Published online by Cambridge University Press:  21 January 2014

Abstract

Type
Dear Abbe
Copyright
Copyright © Microscopy Society of America 2014 

Dear Abbe

We are at our wit’s end! We are still using film and making wet prints in our EM lab. We’re not happy about this situation, but the real problem is Bob. Bob simply cannot knock on the darkroom door to see if someone is processing film or making prints. I cannot tell you how many batches of negatives and unexposed sheets of printing paper have gone into the trash. Management is sympathetic but has firmly ruled out the use of a Lab Bat and claims that there is no money for a revolving darkroom door. Please help!

Frustrated in Fishkill

Dear Frustrated

Quit your whining! You may at least be reassured that the journey to your wit’s end was only half as long as for most people. This noble palindromic pest is trying to solve your research data acquisition problems! Still using film and wet chemistry? I am surprised you are not making daguerreotypes and breathing mercury fumes! (Maybe you are…) As I see it, you have two solutions to your alleged problem: One, buy a supply of darkbulbs to replace your lightbulbs (these can only be found at your local existential photo supply house) and thereby prevent unwanted exposure by Bob; or two, realize the support he is providing for your so-called research. Just think—by exposing every silver grain on a photographic negative, he is not losing your data but instead creating one universal negative! All you need to do is apply the correct noise-removal algorithm to the negative to reveal the image you want. Trot down the hall to your friends in the cryo-electron tomography lab, and they will have the software you need. Trust me on this one.

Dear Abbe

I recently learned of the work of the German research group that has successfully overcome the conventional limit of resolution in light-based investigations by applying a range of different methods (e.g., 4Pi-microscopy, localization microscopy, spatially structured illumination, etc.). How do you feel about someone breaking the so-called “Abbe Limit” of resolution?

Gloating in Göttingen

Dear Glowplug

Break the Abbe Limit you say? Bollox! If this so-called optische Gruppe really is hot stuff, then I challenge the Oberhaupt to a spirited round of Nagelspielen. Ground rules are as follows: First, each contestant must consume an entire bottle of Beerenauslese. Next, wearing nothing but a pair of Gauplattlerhosen, each player chooses a striker and begins the whacking.

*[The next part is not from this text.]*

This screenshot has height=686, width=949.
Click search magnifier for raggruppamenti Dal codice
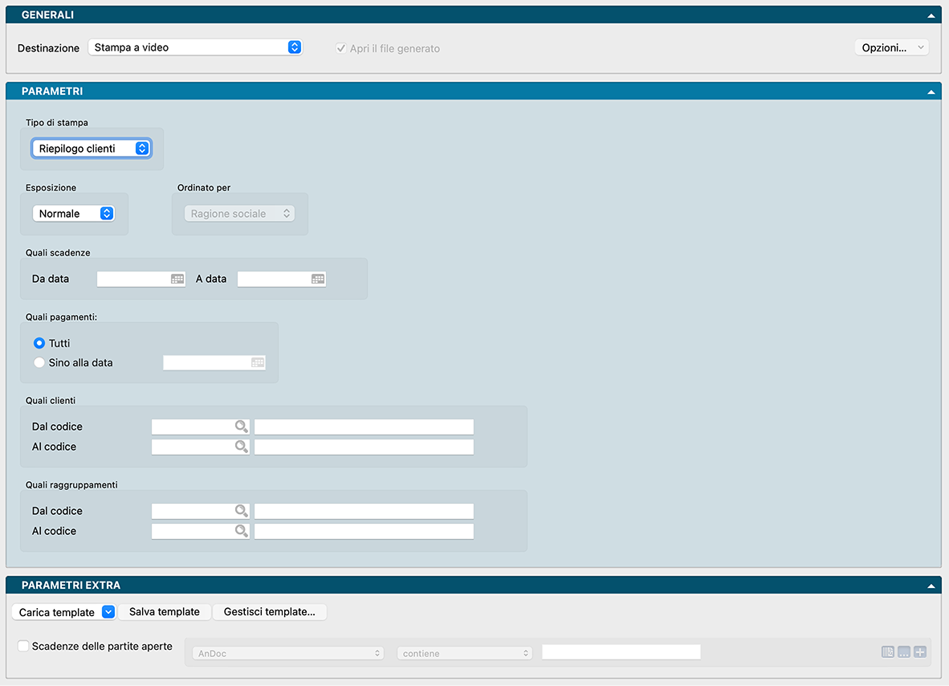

I feel it only fair to warn the opposition that my record stands at 122 wins, 0 losses, and 2 ties, the ties coming when Karl Ferdinand Braun tricked me into striking the wrong nail by shouting “betrachten Sie die große Dinger!” just as my hammer was coming down. If my opponent plans a similar sort of distraction, he should bear in mind that this time we’ll be playing with Helko field hatchets and that I suffer fools badly.